━━━━━ Information provided

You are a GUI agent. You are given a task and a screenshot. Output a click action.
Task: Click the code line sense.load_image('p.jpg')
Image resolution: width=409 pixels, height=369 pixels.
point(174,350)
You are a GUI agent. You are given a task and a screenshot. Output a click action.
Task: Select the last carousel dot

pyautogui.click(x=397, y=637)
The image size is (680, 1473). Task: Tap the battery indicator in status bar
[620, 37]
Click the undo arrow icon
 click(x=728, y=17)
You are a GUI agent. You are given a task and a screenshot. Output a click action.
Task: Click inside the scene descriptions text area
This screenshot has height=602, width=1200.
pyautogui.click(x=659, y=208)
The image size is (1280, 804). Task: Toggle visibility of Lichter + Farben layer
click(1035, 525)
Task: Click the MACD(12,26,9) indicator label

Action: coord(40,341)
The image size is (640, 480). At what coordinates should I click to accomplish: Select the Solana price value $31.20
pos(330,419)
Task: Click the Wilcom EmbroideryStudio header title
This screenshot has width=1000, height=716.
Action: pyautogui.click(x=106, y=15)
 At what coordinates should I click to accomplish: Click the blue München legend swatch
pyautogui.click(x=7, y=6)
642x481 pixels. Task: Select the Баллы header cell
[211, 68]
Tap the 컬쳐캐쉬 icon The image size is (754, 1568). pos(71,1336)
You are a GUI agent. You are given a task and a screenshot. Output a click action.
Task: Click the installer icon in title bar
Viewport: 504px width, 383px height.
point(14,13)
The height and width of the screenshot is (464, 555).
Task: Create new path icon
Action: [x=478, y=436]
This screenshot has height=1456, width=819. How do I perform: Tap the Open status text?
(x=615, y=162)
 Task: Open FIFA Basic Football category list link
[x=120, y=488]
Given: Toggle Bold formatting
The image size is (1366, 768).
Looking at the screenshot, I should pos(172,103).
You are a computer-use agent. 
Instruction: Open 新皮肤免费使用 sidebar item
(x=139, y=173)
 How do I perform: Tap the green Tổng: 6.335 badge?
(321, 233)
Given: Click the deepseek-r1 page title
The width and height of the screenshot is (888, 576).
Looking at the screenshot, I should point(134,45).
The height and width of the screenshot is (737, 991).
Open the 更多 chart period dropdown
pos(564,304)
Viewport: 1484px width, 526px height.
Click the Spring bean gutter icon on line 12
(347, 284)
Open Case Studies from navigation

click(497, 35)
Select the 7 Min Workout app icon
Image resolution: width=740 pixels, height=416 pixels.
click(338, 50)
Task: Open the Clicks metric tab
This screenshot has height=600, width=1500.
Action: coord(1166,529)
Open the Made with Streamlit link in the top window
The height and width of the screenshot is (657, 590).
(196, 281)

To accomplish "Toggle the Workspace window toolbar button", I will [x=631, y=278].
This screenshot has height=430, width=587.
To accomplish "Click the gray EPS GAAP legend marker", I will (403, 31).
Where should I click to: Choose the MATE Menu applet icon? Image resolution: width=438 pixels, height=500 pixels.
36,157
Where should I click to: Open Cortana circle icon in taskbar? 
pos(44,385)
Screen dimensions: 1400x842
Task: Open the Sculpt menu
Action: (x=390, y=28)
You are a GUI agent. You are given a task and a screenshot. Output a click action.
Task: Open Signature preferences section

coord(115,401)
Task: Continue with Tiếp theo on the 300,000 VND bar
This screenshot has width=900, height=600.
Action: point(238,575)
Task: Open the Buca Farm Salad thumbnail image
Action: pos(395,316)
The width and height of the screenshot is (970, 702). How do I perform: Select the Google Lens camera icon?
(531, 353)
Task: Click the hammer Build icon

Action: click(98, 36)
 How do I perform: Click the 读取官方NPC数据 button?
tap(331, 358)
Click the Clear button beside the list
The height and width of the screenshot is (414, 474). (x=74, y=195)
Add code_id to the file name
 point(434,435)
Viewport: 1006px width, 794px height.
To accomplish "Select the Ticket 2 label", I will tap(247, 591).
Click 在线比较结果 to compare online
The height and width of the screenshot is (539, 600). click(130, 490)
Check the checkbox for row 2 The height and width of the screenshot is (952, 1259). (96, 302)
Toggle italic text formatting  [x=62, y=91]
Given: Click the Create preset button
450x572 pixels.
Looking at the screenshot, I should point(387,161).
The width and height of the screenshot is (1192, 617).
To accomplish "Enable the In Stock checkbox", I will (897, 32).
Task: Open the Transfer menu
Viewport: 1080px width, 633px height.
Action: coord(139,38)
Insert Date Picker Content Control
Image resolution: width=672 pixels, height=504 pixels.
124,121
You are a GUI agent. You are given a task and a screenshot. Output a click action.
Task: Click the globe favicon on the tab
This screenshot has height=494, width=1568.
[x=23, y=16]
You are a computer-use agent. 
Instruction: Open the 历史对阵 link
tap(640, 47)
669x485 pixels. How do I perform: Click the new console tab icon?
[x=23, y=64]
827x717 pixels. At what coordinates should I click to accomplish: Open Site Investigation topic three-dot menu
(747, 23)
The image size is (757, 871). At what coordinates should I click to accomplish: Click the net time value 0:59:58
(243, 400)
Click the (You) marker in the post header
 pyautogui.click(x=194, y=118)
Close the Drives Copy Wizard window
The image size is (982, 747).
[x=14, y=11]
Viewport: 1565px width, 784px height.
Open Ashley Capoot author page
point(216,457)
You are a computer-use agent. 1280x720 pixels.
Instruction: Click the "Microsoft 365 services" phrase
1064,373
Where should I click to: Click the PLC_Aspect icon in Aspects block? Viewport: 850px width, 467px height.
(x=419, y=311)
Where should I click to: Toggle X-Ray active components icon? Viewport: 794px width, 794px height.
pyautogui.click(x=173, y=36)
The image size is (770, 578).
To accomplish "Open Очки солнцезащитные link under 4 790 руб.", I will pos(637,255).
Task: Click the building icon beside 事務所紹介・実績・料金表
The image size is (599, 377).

━━━━━━━━━━

**The problem:** Your task is to reproduce the records in full, without any alteration.

**Reply:**
You are a GUI agent. You are given a task and a screenshot. Output a click action.
Task: Click the code line sense.load_image('p.jpg')
Image resolution: width=409 pixels, height=369 pixels.
point(174,350)
You are a GUI agent. You are given a task and a screenshot. Output a click action.
Task: Select the last carousel dot

pyautogui.click(x=397, y=637)
The image size is (680, 1473). Task: Tap the battery indicator in status bar
[620, 37]
Click the undo arrow icon
 click(x=728, y=17)
You are a GUI agent. You are given a task and a screenshot. Output a click action.
Task: Click inside the scene descriptions text area
This screenshot has height=602, width=1200.
pyautogui.click(x=659, y=208)
The image size is (1280, 804). Task: Toggle visibility of Lichter + Farben layer
click(1035, 525)
Task: Click the MACD(12,26,9) indicator label

Action: coord(40,341)
The image size is (640, 480). At what coordinates should I click to accomplish: Select the Solana price value $31.20
pos(330,419)
Task: Click the Wilcom EmbroideryStudio header title
This screenshot has width=1000, height=716.
Action: pyautogui.click(x=106, y=15)
 At what coordinates should I click to accomplish: Click the blue München legend swatch
pyautogui.click(x=7, y=6)
642x481 pixels. Task: Select the Баллы header cell
[211, 68]
Tap the 컬쳐캐쉬 icon The image size is (754, 1568). pos(71,1336)
You are a GUI agent. You are given a task and a screenshot. Output a click action.
Task: Click the installer icon in title bar
Viewport: 504px width, 383px height.
point(14,13)
The height and width of the screenshot is (464, 555).
Task: Create new path icon
Action: [x=478, y=436]
This screenshot has height=1456, width=819. How do I perform: Tap the Open status text?
(x=615, y=162)
 Task: Open FIFA Basic Football category list link
[x=120, y=488]
Given: Toggle Bold formatting
The image size is (1366, 768).
Looking at the screenshot, I should pos(172,103).
You are a computer-use agent. 
Instruction: Open 新皮肤免费使用 sidebar item
(x=139, y=173)
 How do I perform: Tap the green Tổng: 6.335 badge?
(321, 233)
Given: Click the deepseek-r1 page title
The width and height of the screenshot is (888, 576).
Looking at the screenshot, I should point(134,45).
The height and width of the screenshot is (737, 991).
Open the 更多 chart period dropdown
pos(564,304)
Viewport: 1484px width, 526px height.
Click the Spring bean gutter icon on line 12
(347, 284)
Open Case Studies from navigation

click(497, 35)
Select the 7 Min Workout app icon
Image resolution: width=740 pixels, height=416 pixels.
click(338, 50)
Task: Open the Clicks metric tab
This screenshot has height=600, width=1500.
Action: coord(1166,529)
Open the Made with Streamlit link in the top window
The height and width of the screenshot is (657, 590).
(196, 281)

To accomplish "Toggle the Workspace window toolbar button", I will [x=631, y=278].
This screenshot has height=430, width=587.
To accomplish "Click the gray EPS GAAP legend marker", I will (403, 31).
Where should I click to: Choose the MATE Menu applet icon? Image resolution: width=438 pixels, height=500 pixels.
36,157
Where should I click to: Open Cortana circle icon in taskbar? 
pos(44,385)
Screen dimensions: 1400x842
Task: Open the Sculpt menu
Action: (x=390, y=28)
You are a GUI agent. You are given a task and a screenshot. Output a click action.
Task: Open Signature preferences section

coord(115,401)
Task: Continue with Tiếp theo on the 300,000 VND bar
This screenshot has width=900, height=600.
Action: point(238,575)
Task: Open the Buca Farm Salad thumbnail image
Action: pos(395,316)
The width and height of the screenshot is (970, 702). How do I perform: Select the Google Lens camera icon?
(531, 353)
Task: Click the hammer Build icon

Action: click(98, 36)
 How do I perform: Click the 读取官方NPC数据 button?
tap(331, 358)
Click the Clear button beside the list
The height and width of the screenshot is (414, 474). (x=74, y=195)
Add code_id to the file name
 point(434,435)
Viewport: 1006px width, 794px height.
To accomplish "Select the Ticket 2 label", I will tap(247, 591).
Click 在线比较结果 to compare online
The height and width of the screenshot is (539, 600). click(130, 490)
Check the checkbox for row 2 The height and width of the screenshot is (952, 1259). (96, 302)
Toggle italic text formatting  [x=62, y=91]
Given: Click the Create preset button
450x572 pixels.
Looking at the screenshot, I should point(387,161).
The width and height of the screenshot is (1192, 617).
To accomplish "Enable the In Stock checkbox", I will (897, 32).
Task: Open the Transfer menu
Viewport: 1080px width, 633px height.
Action: coord(139,38)
Insert Date Picker Content Control
Image resolution: width=672 pixels, height=504 pixels.
124,121
You are a GUI agent. You are given a task and a screenshot. Output a click action.
Task: Click the globe favicon on the tab
This screenshot has height=494, width=1568.
[x=23, y=16]
You are a computer-use agent. 
Instruction: Open the 历史对阵 link
tap(640, 47)
669x485 pixels. How do I perform: Click the new console tab icon?
[x=23, y=64]
827x717 pixels. At what coordinates should I click to accomplish: Open Site Investigation topic three-dot menu
(747, 23)
The image size is (757, 871). At what coordinates should I click to accomplish: Click the net time value 0:59:58
(243, 400)
Click the (You) marker in the post header
 pyautogui.click(x=194, y=118)
Close the Drives Copy Wizard window
The image size is (982, 747).
[x=14, y=11]
Viewport: 1565px width, 784px height.
Open Ashley Capoot author page
point(216,457)
You are a computer-use agent. 1280x720 pixels.
Instruction: Click the "Microsoft 365 services" phrase
1064,373
Where should I click to: Click the PLC_Aspect icon in Aspects block? Viewport: 850px width, 467px height.
(x=419, y=311)
Where should I click to: Toggle X-Ray active components icon? Viewport: 794px width, 794px height.
pyautogui.click(x=173, y=36)
The image size is (770, 578).
To accomplish "Open Очки солнцезащитные link under 4 790 руб.", I will pos(637,255).
Task: Click the building icon beside 事務所紹介・実績・料金表
The image size is (599, 377).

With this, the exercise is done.